Reading between the lines, it sounds like you really love music and you're trying to figure out the best way to "plow with the horses you've got". I respect that.
If I understand correctly, your stacked Advents are currently wired in series for a 16-ohm load, and you want to drive a pair of 4-ohm Ohm Model L speakers also. Is that correct?
16 ohms in parallel with 4 ohms = 3.2 ohms, but a "4 ohm speaker" may have an impedance curve that dips down well below 4 ohms. If you have a fairly beefy receiver that is rated for 4 ohms (very few are rated for less than that), AND you are careful not to push it to the point where the output stage overheats or audibly distorts, you should be fine. But approach with caution.
The power distribution to the speakers will not be so good: Roughly 80% of your wattage will go to the Ohms, and roughly 20% to the Advents, so the Advents really won't be contributing all that much. Just so you know.

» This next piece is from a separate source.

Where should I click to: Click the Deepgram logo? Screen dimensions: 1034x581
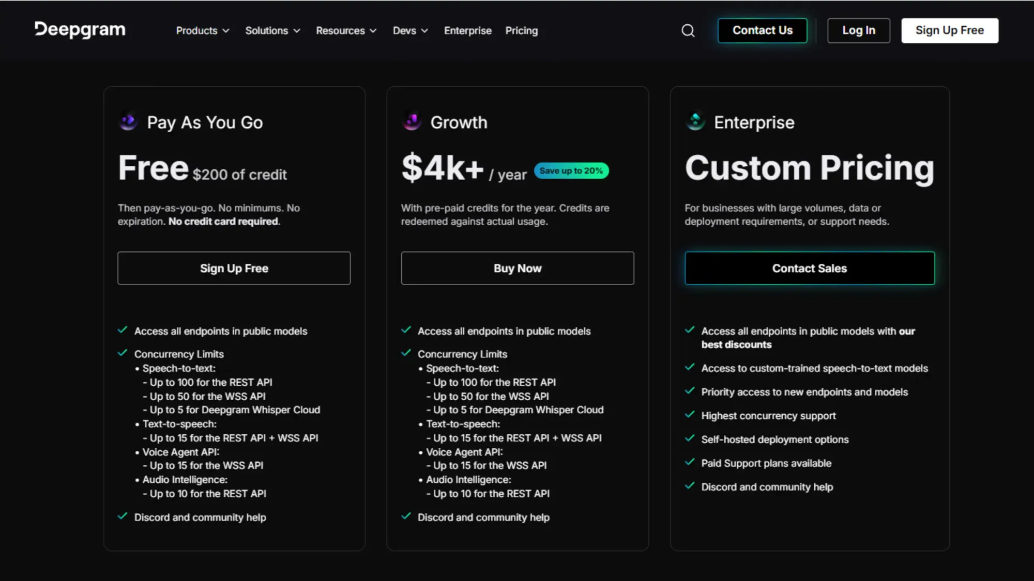[x=80, y=30]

Let's look at the other possibilities. If you hook up the Ohms in series with the Advents for a 20-ohm load, their respective impedance curves will modulate one another's frequency response, which is a roll of the dice. The power distribution will be reversed (80% shared by the two Advents and 20% to the Ohms), which is better, but now your receiver will voltage-limit and clip at less than half its rated power into that 20-ohm load.
As long as we're rolling the sonic dice, you might want to consider this third possible configuration: Wire the stacked Advents in parallel for a 4-ohm load, and then wire one of the Ohms in series with each paralleled pair of Advents. The net result will be an 8-ohm load, so your receiver will be happy, and the power distribution will be 50% to the Ohms and 50% shared by stack of Advents. I make no promises about how this will sound, but it might sound good, and imo this is the best configuration from the standpoint of your receiver's health, your speakers' health, and getting as much SPL as you safely can.
May the audio gods smile on you in your quest.